Но если Ленин был сакрализован постфактум, то образ Сталина в искусстве – как подлинного нового человека, образец для всякого строителя социализма, истинного творца новой жизни – дал возможность самому Сталину увидеть в созданном им произведении искусства собственное отражение, ибо художник мог быть понят как новый советский человек мог быть понят только в качестве «одушевленного сталинским духом». Портреты Сталина как высшее достижение искусства социалистического реализма есть отражение демиурга в себе самом – заключительный этап диалектического процесса. В этом смысле следует понимать знаменитое сталинское требование к писателям и вообще работникам искусств: «Пишите правду». Речь здесь идет не о внешней статистической правде, а о внутренней правде сердца художника, о его любви к Сталину и вере в него. Поэтому пафос сталинской культуры – прежде всего пафос искренности, непосредственности, противостоящей «формализму» авангарда с его «приемами», воспринимаемыми как неискренние уловки, с его «пустотой сердца», холодностью, черствостью. Художник сталинской культуры – это медиум, спонтанно воспевающий и проклинающий согласно внутренним велениям сердца. На основании этого спонтанного свидетельства власть могла судить о состоянии сердца художника, и даже если диагноз оказывался отрицательным и пациент неизлечимым, вина за это возлагалась не на самого певца, а на соответствующую партийную организацию, не сумевшую его воспитать, «допустившую сбой, брак в своей идеологической работе». Сам же певец даже вызывал своего рода уважение и в качестве «честного врага» служил положительным примером «неискреннему», трусливому формалисту, к которому обращался призыв «открыть свое подлинное лицо» и дать, наконец, возможность себя достойно ликвидировать.
Этот глубокий романтизм сталинской культуры, видевшей сердце художника либо одержимым божественной жаждой добра и благодарностью за это своему создателю – Сталину, либо попавшим в соблазнительный плен к «вредителю», естественно, породил в ней культ любви как своего рода «внутренней утопии», сменившей внешнюю механическую утопию авангарда.
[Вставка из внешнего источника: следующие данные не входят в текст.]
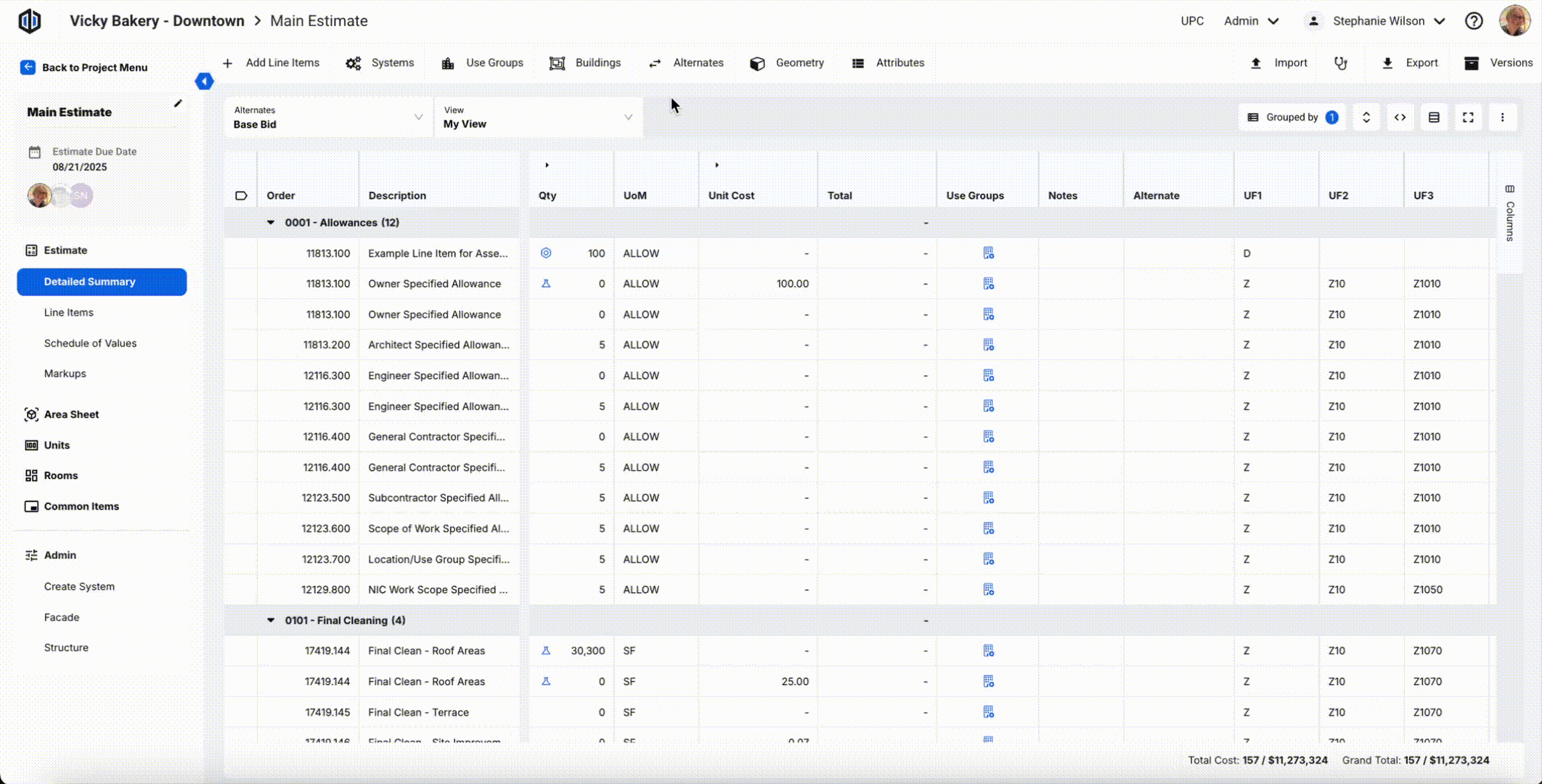
Task: Open Markups in the sidebar
Action: 65,374
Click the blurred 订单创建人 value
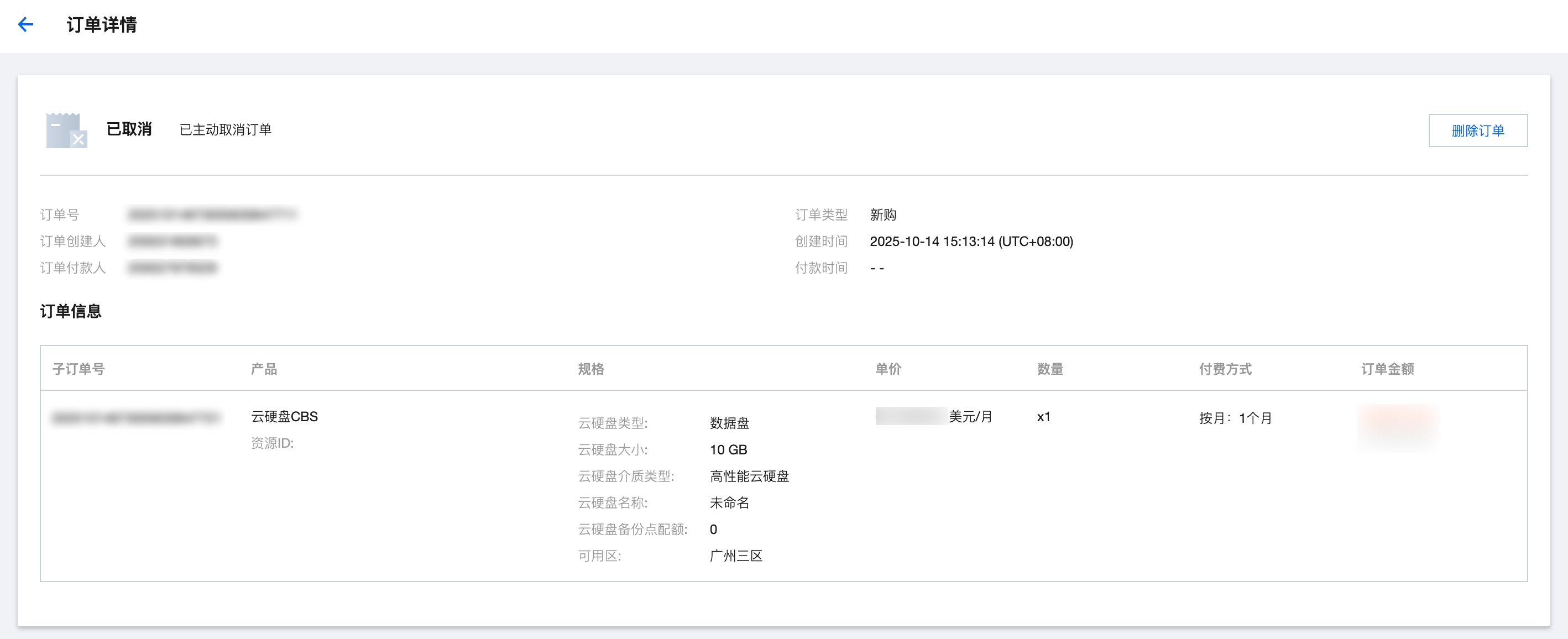This screenshot has height=639, width=1568. [x=173, y=242]
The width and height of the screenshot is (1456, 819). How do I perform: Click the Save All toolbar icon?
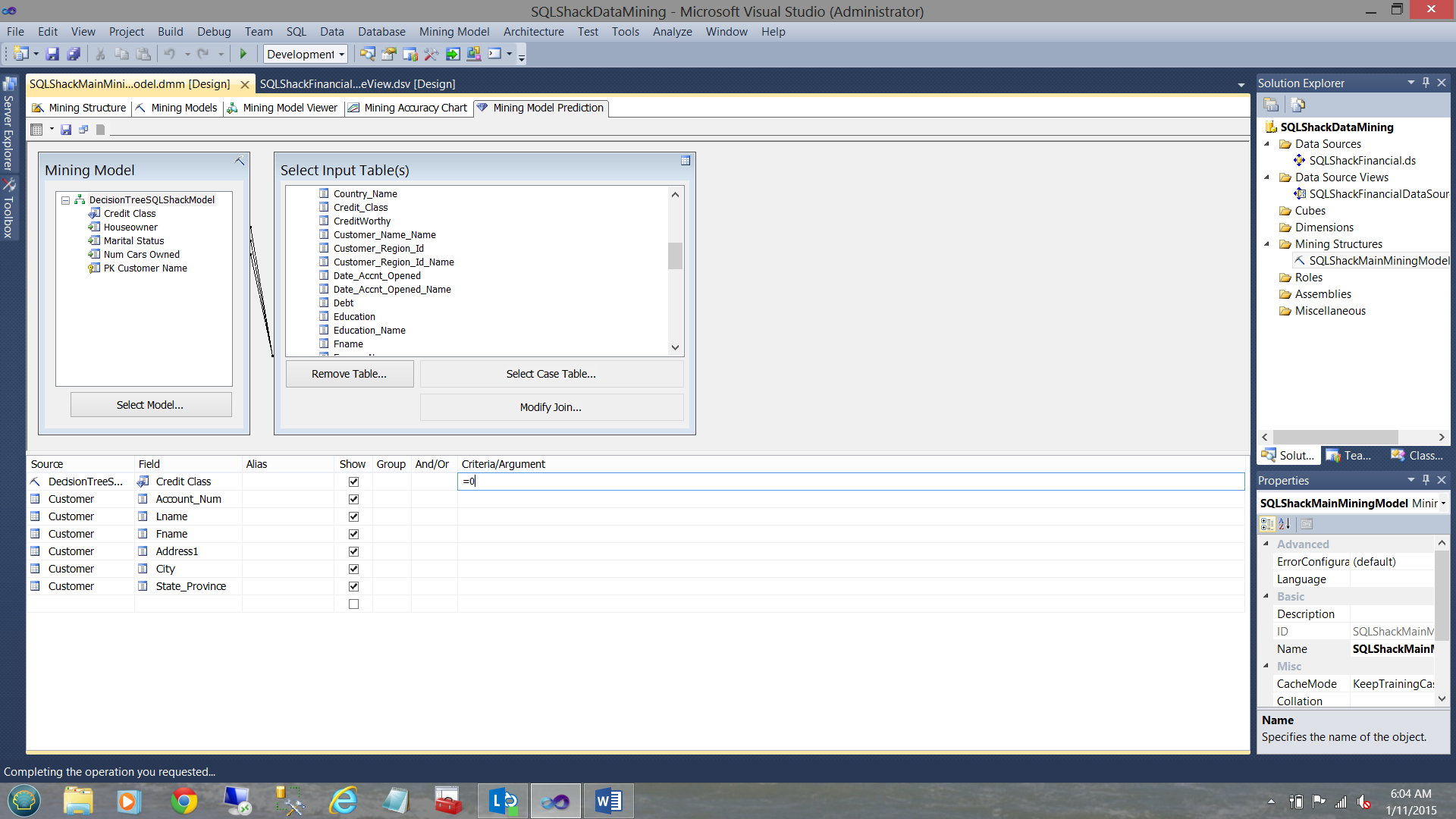(74, 54)
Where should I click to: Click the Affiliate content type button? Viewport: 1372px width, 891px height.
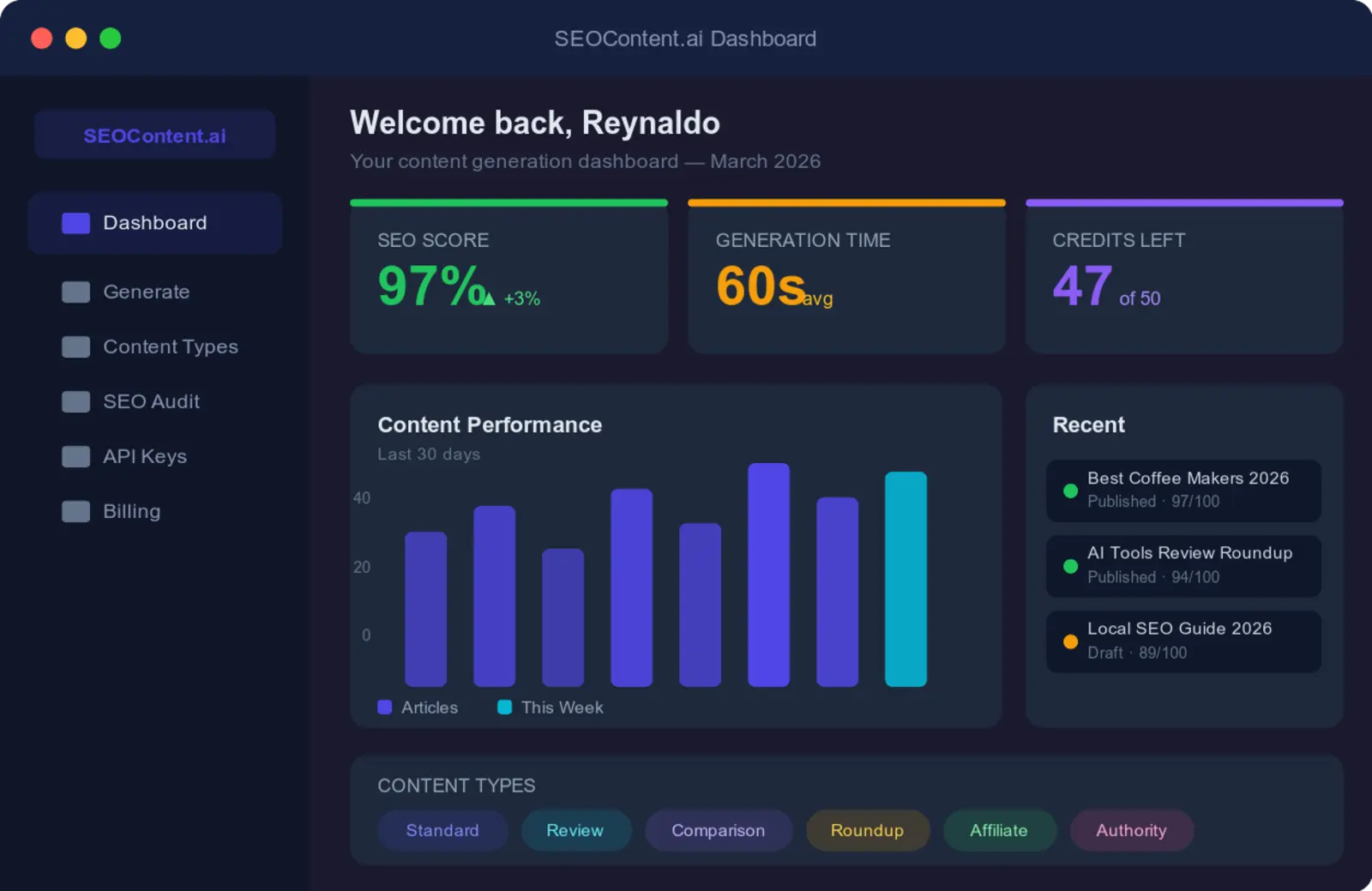click(999, 830)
Любимыми героями сталинской культуры становятся Ромео и Джульетта, Кармен и т. д. – во исполнение знаменитой сталинской резолюции на одном из романтических рассказов Горького: «Эта штука посильнее „Фауста“ Гёте. Любовь побеждает смерть». Если художник авангарда полагал, что достаточно только построить мир как машину, чтобы он начал двигаться, жить, то Сталин понимает, что машину эту, для того чтобы она ожила, надо оживить силой любви к своему создателю – только тогда смерть будет побеждена, и созданный Сталиным новый человек, соединившись со своим создателем в unio mystica, отдаст ему свою индивидуальную волю во исполнение воли творца.